Style of Life
お気に入りの絵が似合う家に絵を中心に心地の良い
ハーモニーを奏でる空間
ふんだんに光の差し込む空間
「趣味で阿波踊りをやっているので、高円寺での踊りの練習に自転車で行くことができて、かつ、妻が仕事でよく行く写真スタジオや出版社に車で30~40分くらいの距離ということでこの土地に決めました」と語るのはシステムエンジニアをされている高原さん。
杉並区の神田川に近いその敷地で始まった家づくりでは、まず高原さんのお父さんのためのスペースが必須であった。ともに仕事をもつ高原夫妻にとって、小さな娘さんの世話を助けてもらえる肉親の存在はありがたい。将来の同居を見据えての計画となった。

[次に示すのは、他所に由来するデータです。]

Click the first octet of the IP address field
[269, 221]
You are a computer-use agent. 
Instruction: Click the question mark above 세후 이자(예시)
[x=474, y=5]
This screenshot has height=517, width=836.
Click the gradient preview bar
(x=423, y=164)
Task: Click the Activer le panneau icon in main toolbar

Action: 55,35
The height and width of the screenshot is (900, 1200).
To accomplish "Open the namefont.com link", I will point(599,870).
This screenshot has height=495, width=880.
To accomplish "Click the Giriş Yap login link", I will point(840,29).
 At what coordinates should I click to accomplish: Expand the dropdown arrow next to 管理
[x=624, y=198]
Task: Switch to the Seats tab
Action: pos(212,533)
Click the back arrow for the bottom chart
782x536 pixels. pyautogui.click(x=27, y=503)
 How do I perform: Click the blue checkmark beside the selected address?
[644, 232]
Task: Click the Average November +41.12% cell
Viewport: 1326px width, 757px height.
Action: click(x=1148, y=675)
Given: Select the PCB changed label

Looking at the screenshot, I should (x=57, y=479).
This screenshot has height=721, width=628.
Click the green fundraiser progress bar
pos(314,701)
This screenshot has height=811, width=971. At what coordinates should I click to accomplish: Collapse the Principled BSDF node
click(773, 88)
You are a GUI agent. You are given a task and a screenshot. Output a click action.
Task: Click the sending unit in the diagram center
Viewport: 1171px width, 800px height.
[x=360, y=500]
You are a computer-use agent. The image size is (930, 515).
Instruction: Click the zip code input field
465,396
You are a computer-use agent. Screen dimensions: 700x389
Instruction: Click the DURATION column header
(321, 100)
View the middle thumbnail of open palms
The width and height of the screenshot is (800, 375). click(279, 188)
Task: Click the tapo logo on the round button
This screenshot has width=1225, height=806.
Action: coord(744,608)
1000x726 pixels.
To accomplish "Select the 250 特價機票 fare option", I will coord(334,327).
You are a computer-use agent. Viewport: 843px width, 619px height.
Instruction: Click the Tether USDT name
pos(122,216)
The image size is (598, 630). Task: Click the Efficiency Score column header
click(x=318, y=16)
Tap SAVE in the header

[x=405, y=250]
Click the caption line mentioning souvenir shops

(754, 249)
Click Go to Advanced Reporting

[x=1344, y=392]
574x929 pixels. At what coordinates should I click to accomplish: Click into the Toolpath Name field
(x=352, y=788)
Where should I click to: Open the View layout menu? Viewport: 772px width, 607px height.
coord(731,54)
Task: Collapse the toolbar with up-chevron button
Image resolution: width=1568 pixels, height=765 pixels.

「前に住んでいた賃貸の一軒家が日当たりがあまり良くなく窓も少なくて暗かったんです。それでとにかく日当たりを良くしてほしいというのはお願いしました」
このリクエストに応えて、建築家の坂野さんは2階のリビング部分を吹抜けにして南側の壁面に上下2段で開口を設けた。ふんだんに光が差し込む空間は、南側の隣家の存在を忘れてしまうほどに明るくて心地がよい。
絵が似合う空間
この気持ちの良い空間を特徴づけているのが、グレーの壁紙の貼られた壁面だが、夫妻はこのブルーの少し混じったグレーの色味にとてもこだわったという。最終的にはサンプルを見て決めたが、リビングの壁にかけられた絵との相性も大きなポイントだった。
「この絵は友人が描いたもので、7、8年前に購入しました。一人暮らしをしているときに絵がほしくて買ったんですが、それからずっと、引っ越しをしたり、今回のように家をつくったりするときにはインテリアの指針にしてきました」(奥さん)
絵が似合う家にしたい、絵がなじむようなところにずっと住んでいきたいと思ってきたという奥さん。坂野さんには、「絵をもとにイメージをふくらませてほしい」と伝えたという。
建具は、コスト面を重視して選んだフローリングの色と合う木の色で白木に近いものだった。ダイニング部分は、すべての面をグレーにした場合、暗い印象になるのではということで天井は白の壁紙を選択した。
品のあるハーモニー空間
2階は、夫妻がこだわって決めたグレーが清々しさと同時に温かみも感じさせ、かつ品のある空間になっている。お2人ともこの家で好きなのは、この2階の空間という。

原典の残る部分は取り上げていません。